Far removed from the glare of media, winds of change sweeping through the desert state of Rajasthan.
Menstrual hygiene has never really figured as a point of discussion in villages tucked deep inside rural hinterland. Widely considered a taboo, talking about menstruation in village communities is often perceived to be improper as a result of which hundreds and thousands of women have to deal with problems arising out of poor menstrual hygiene secretly. Poverty, gender inequality and grossly inadequate sexual awareness come in the way of their access to safe menstrual hygiene practices.
But all this is now set to change. Spearheading a unique social enterprise, Kailash Satyarthi Children’s Foundation (KSCF) has begun training women from villages in Thanagazi in Alwar district and Viratnagar in Jaipur on manufacturing sanitary napkins. As a part of the programme, nearly 2,500 women from 50 villages will be trained over the next six months and 5,000 women in the course of the year.
Not only are women being trained by a team of experts, they are also being equipped on ways to make the project sustainable in the long run so that the products can be marketed in rural communities as well.
KSCF’s Director (Programmes) Ashutosh Mishra says this initiative will not only promote menstrual hygiene among marginalized rural communities but will also become a sustainable social enterprise.
“Poor menstrual hygiene leads to multiple health complications. This also emerged as one of the key factors behind young adolescents dropping out of school and discontinuing education. Once we identified the problem, we decided to work towards a solution and this initiative is a step in that direction.

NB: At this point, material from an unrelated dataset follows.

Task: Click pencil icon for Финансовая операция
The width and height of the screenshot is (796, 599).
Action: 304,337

Not only will we provide training to women on making sanitary napkins but also work towards creating a sustainable business plan for the women so that the products manufactured here can reach women in other areas as well, properly packaged under a proper brand name,” he explains.
Technical assistance for the programme is being provided by The Pad Project. Their pad machines and washable cloth pad programs utilize a social enterprise model.

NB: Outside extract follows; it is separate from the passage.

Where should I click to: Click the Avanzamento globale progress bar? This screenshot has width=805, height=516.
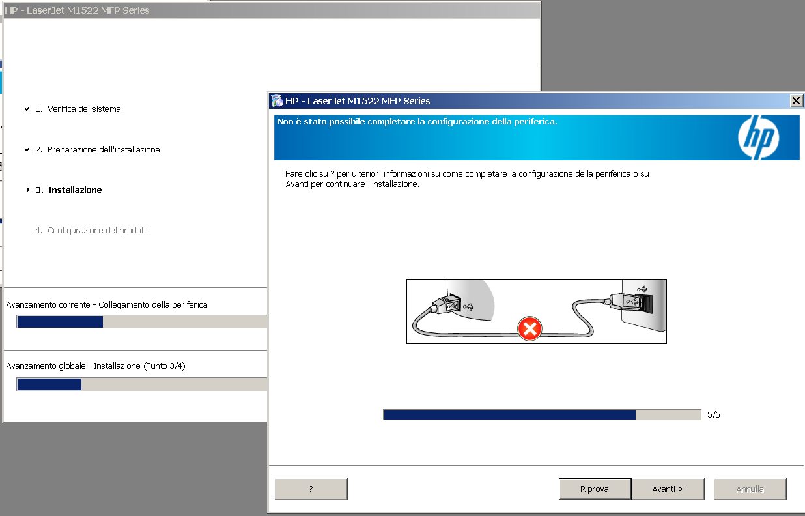tap(140, 384)
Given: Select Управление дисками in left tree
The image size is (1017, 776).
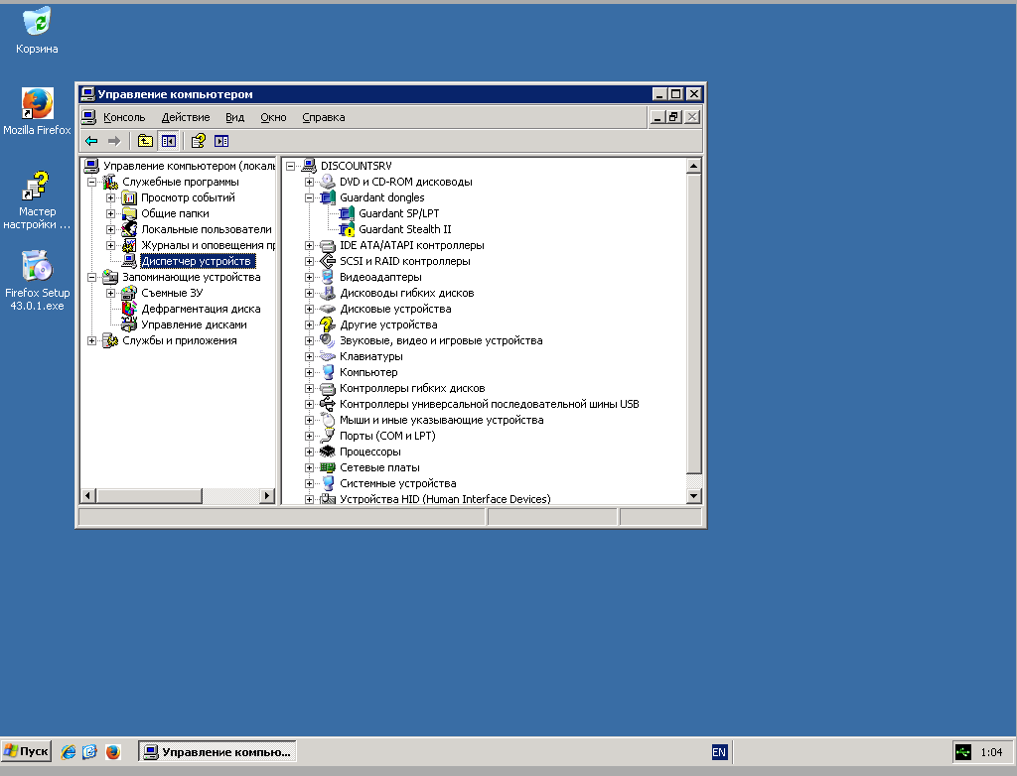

KSCF aims to train girl members from the Bal Panchayats of Bal Mitra Grams (BMGs) or Child Friendly Villages in the area besides involving anganwadi workers going forward.
While in the first phase, the napkins produced by the women during the training phase will be distributed for free to women in neighbouring villages, in the long run instead of simply distributing products, women would be channelized to run their own businesses by making and selling menstrual pads as a part of the social enterprise model.
The excitement among women being trained is palpable. “We have suffered in silence for all these years. Using a cloth is cumbersome and impacts our daily life. Women think twice before going to the fields, girls stop going to school feeling conscious. I am delighted to be a part of this wonderful initiate. Now our daughters can adopt safe menstrual hygiene practices and step out of their homes without any sense of embarrassment. No child will have to stop going to school anymore,” says a beaming Tisri Devi.